Please let me know if you'd like to propose additional topics for
discussion, thank you!

[1] https://lore.kernel.org/all/mafs0cyf4ii4k.fsf@kernel.org
[2] 
https://lore.kernel.org/lkml/20250307005830.65293-5-ptyadav@amazon.de/T/
[3] 
https://lore.kernel.org/linux-mm/20250310120318.2124-6-arbn@yandex-team.com/T/
[4] https://www.qemu.org/docs/master/devel/migration/main.html#vmstate

^ permalink raw reply	[flat|nested] 5+ messages in thread

* Re: [Hypervisor Live Update] Notes from March 10, 2025
  2025-03-17  3:52 [Hypervisor Live Update] Notes from March 10, 2025 David Rientjes
@ 2025-03-17 17:22 ` Jason Gunthorpe
  2025-03-20  5:37   ` Pratyush Yadav
  0 siblings, 1 reply; 5+ messages in thread
From: Jason Gunthorpe @ 2025-03-17 17:22 UTC (permalink / raw)
  To: David Rientjes
  Cc: Alexander Graf, Anthony Yznaga, Dave Hansen, David Hildenbrand,
	Frank van der Linden, James Gowans, Junaid Shahid,
	Matthew Wilcox, Mike Rapoport, Pankaj Gupta, Pasha Tatashin,
	Pratyush Yadav, Vipin Sharma, Vishal Annapurve, Woodhouse, David,
	linux-mm, kexec

On Sun, Mar 16, 2025 at 08:52:43PM -0700, David Rientjes wrote:

> Pasha asked how drivers would know if reservations would be denied in the
> first 4GB of memory.  Mike said an error code would be returned.  Pasha
> was specific about devices that wanted to preserve the memory because
> they knew DMA would be on-going during the reboot.  This became a more
> general question: what devices should we support for KHO and what should
> we not (what is considered too legacy?).  In the meantime, Pratyush
> suggested explicit checks for this.

IMHO supports DMA to all memory, and doesn't require swiotlb seem like
reasonable starting points for device capability.

If you can't start swiotlb later, after the buddy allocator, maybe
just make it KConfig conflicting with KHO?

You could probably also preserve the swiotlb memory across the kexec
to bootstrap it, but why?

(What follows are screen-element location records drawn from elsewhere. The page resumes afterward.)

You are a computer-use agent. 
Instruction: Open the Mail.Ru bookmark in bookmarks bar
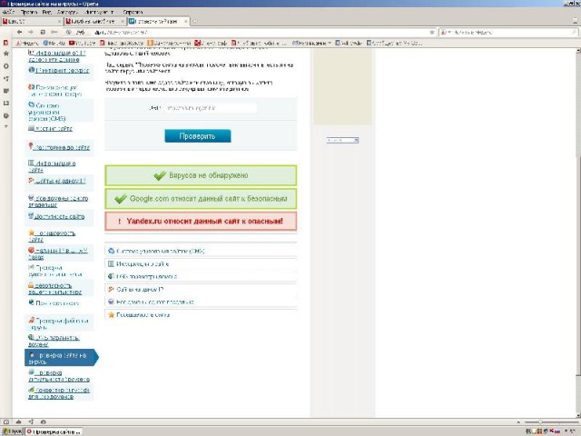coord(54,43)
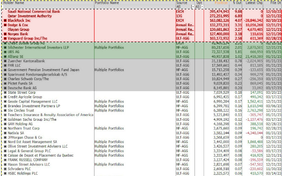Open the Source filter dropdown
Screen dimensions: 282x176
point(193,7)
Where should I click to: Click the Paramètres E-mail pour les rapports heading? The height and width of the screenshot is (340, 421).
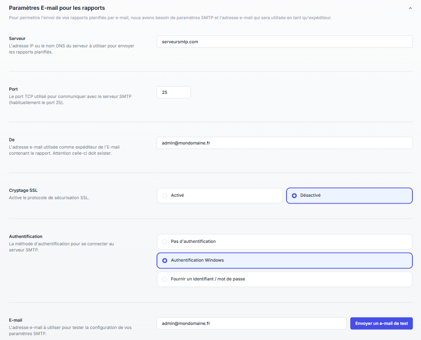[x=57, y=8]
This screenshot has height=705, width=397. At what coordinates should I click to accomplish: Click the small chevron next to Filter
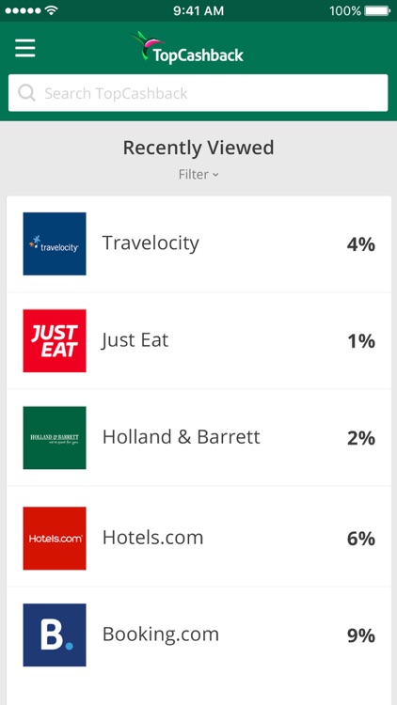215,175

It should never be used on modern HW..

> Pratyush noted there was no way to preserve folio orders in KHO and he
> also noted there was a need for page flags.

I think the xarray idea will preserve folio orders, that was a big
point of it.

Not clear why we'd need to preserve page flags. The same page flags
may not even exist in the new kernel? New kernel should set the page
flags correctly based on what it is doing. Shouldn't, say, memfd know
exactly what it's page flags should be in the new kernel when adopting
the memory?

> Pasha asked how cgroups would be handled, but there was no current
> support for that.  Pratyush said the current RFC focused on anon memfd
> and has not yet looked at hugetlb.  Pasha emphasized the importance of
> focusing on one type of memory to start.

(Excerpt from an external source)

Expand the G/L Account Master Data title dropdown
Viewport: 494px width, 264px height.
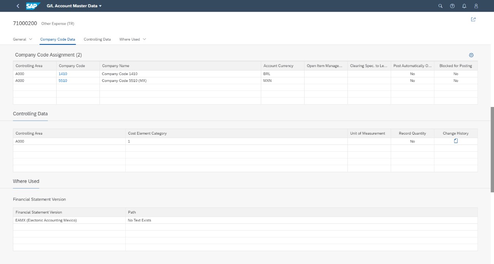click(x=100, y=6)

I'd say userspace should deal with this. It should de-serialize the FD
within the context of the cgroup it wants to charge that FD too, and
the de-serializing process should charge that cgroups accounting with
whatever is restored inside the FD.

Is that possible?

> Andrey had recently sent another patch series for KSTATE[3] that was
> discussed, now in v2, which was closer to being a formal submission
> rather than an RFC.  He noted his concern with KHO was how hard it was to
> write serialization code.  His goal was to give drivers the ability to
> migrate structs across kexec which could be more elegant (see the
> struct kstate_description).  

I think we will have structs, I think most things will be structs. The
KHO just gives a small FDT area to keep track of the top level struct
pointers in a more understandable and auditable way.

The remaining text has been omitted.